Il est bien sûr possible d'argumenter sans fin sur Benjamin Netanyahu, de mettre en garde avec beaucoup de pathos sur les terribles dommages causés à la célèbre démocratie israélienne et à son État de droit. Nous pouvons continuer à jouer avec nous-mêmes, à profiter de la vie et à mentir comme bon nous semble. Mais lorsque les rapports s'accumulent - en janvier, c'était un rapport de l'organisation israélienne B'Tselem, et maintenant celui de l'organisation américaine HRW - on ne peut pas continuer à prétendre que le crachat qui nous est adressé au visage est de la pluie. Un crachat est un crachat. Cela oblige les Israéliens qui ont une conscience à réfléchir au pays dans lequel ils vivent, et oblige les gouvernements à se demander s'ils continueront à embrasser un pays doté d'un tel régime.
Le ministère des affaires étrangères peut excuser le rapport publié mardi autant qu'il le souhaite - accuser HRW d'être anti-israélien et antisémite, et qualifier ses affirmations de "grotesques et fausses". Elle peut continuer à poser des questions sur la Syrie, en oubliant que personne n'embrasse la Syrie comme on embrasse Israël. Les médias israéliens peuvent continuer à minimiser la valeur du rapport ou à ignorer son existence pour satisfaire leurs clients. Mais en fin de compte, quelque chose se passe devant nos yeux fermés. L'illusion du caractère éphémère de l'occupation est en train de s'estomper, et le faux charme d'Israël en tant que démocratie va être brisé.
Il n'y a plus aucun moyen de contester le diagnostic d'apartheid. Seuls des propagandistes menteurs peuvent prétendre qu'Israël est une démocratie alors que des millions de personnes y vivent depuis des décennies sous l'un des régimes militaires les plus tyranniques au monde. Il n'y a pas non plus moyen d'éviter le fait que les trois éléments de l'apartheid selon le Statut de Rome de La Haye, qui sont décrits dans le rapport de HRW, existent en Israël : maintien de la domination d'un groupe racial sur un autre, oppression systématique du groupe marginalisé, et actes inhumains.

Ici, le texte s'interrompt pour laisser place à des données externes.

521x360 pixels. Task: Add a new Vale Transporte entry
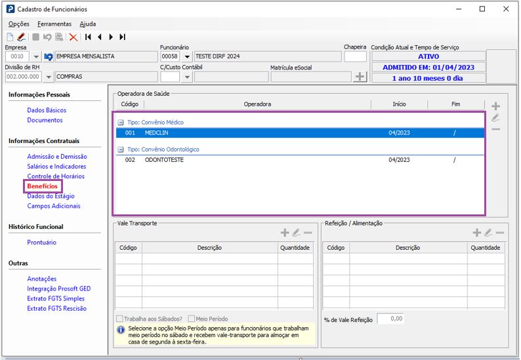pos(285,233)
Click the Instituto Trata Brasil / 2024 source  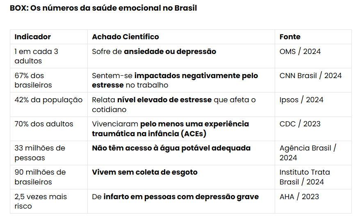point(305,177)
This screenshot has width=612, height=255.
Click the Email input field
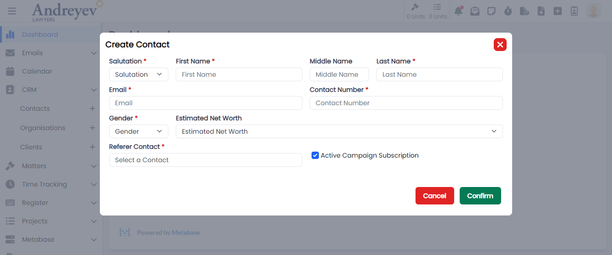[205, 103]

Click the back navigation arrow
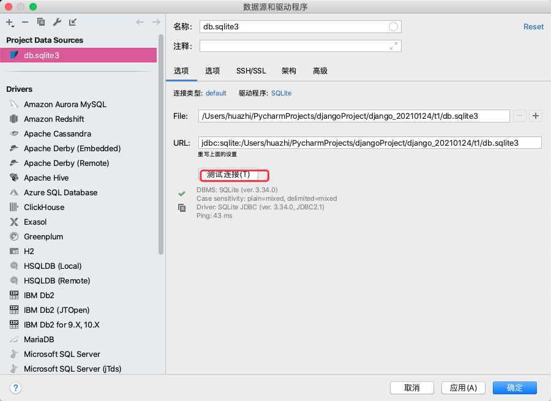point(140,22)
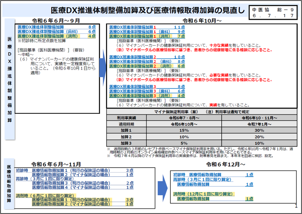Select the 15% cell in 加算1 row

184,130
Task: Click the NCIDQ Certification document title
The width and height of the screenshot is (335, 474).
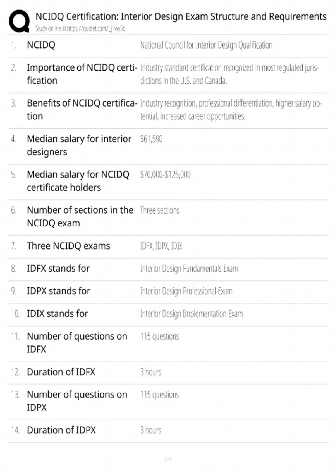Action: (181, 17)
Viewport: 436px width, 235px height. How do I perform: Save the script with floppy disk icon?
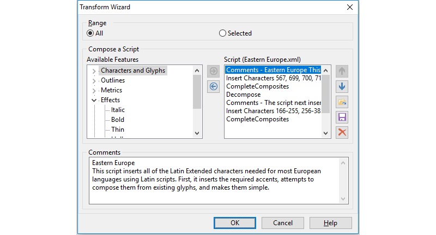pyautogui.click(x=342, y=117)
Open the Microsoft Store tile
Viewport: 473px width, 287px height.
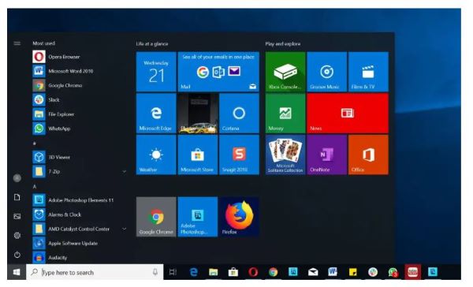pyautogui.click(x=198, y=155)
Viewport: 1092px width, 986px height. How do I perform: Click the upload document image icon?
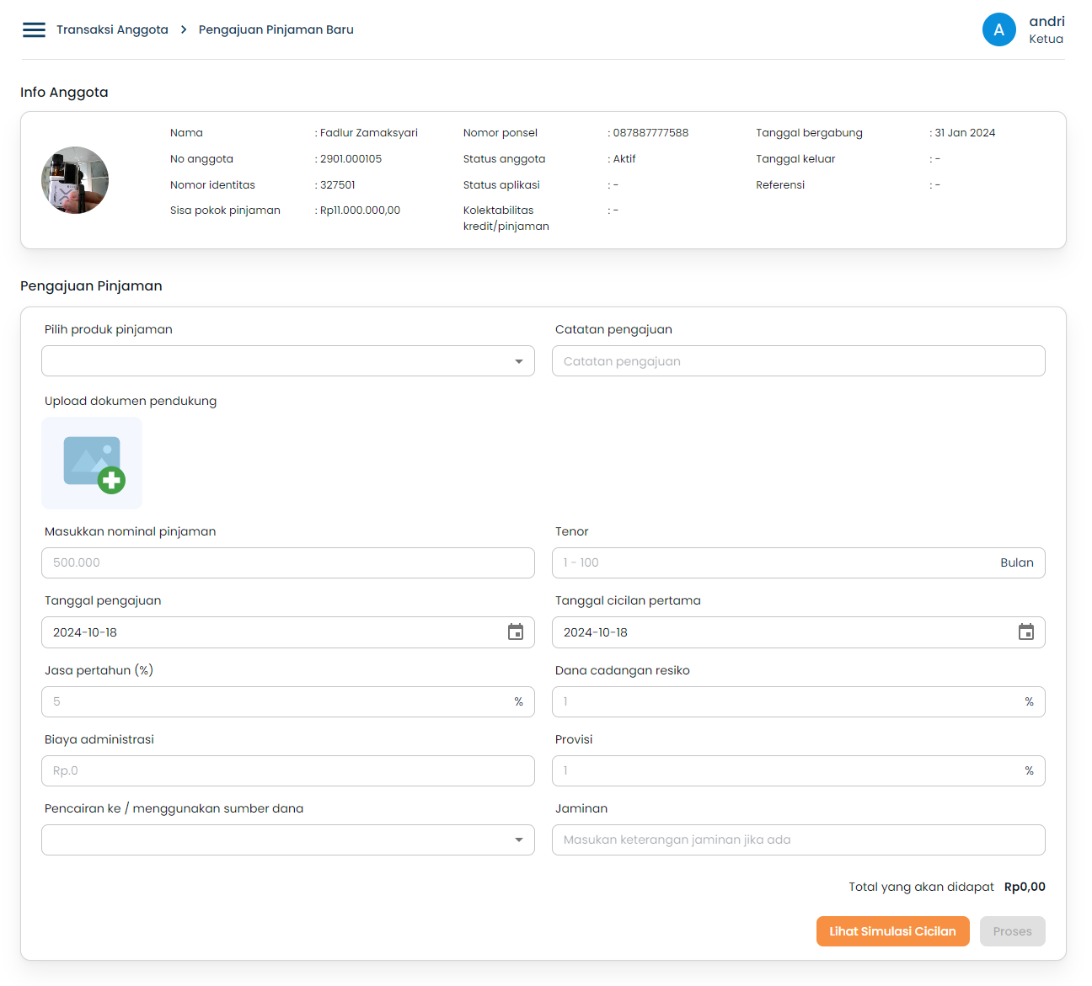(x=93, y=463)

Qu'est-ce qui n'existe pas exactement dans le régime de suprématie juive en terre d'Israël ? Il n'y a pas d'oppression systématique ? Pas de domination ? Pas d'actes inhumains ? Ils se produisent chaque nuit, même s'il n'y a personne pour le signaler et personne qui veuille le savoir. Et qui peut encore soutenir que l'occupation est simplement défensive et que sa fin est à l'horizon, sans éclater de rire ? Si elle n'est pas temporaire et pas équitable, alors qu'est-ce que c'est, sinon l'apartheid ? Nous n'avons pas besoin de B'Tselem ou de HRW pour le savoir.
Mais le monde a besoin d'eux. Quelqu'un doit réveiller le monde de son sommeil moral et le sortir de sa zone de confort, dans laquelle Israël est son chouchou qui ne peut jamais être blessé, l'avant-poste de l'Occident contre les barbares islamiques.
L'Amérique de Joe Biden commence à montrer des signes de distanciation vis-à-vis d'Israël, mais il se pourrait qu'il s'agisse simplement d'une distanciation vis-à-vis de Netanyahou. Quand le Satan s'en ira, l'Amérique pourrait à nouveau embrasser Israël et l'amener à un autre "processus de paix" inutile. L'Europe occidentale, dont les gouvernements attendent avec impatience le feu vert des États-Unis pour mettre en œuvre ce que souhaite une grande partie de leur opinion publique - faire respecter le droit international et punir ceux qui le violent - est toujours accablée par des sentiments de culpabilité et a cédé à la nouvelle définition internationale de l'antisémitisme du lobby sioniste, qui criminalise toute critique forte de l'occupation.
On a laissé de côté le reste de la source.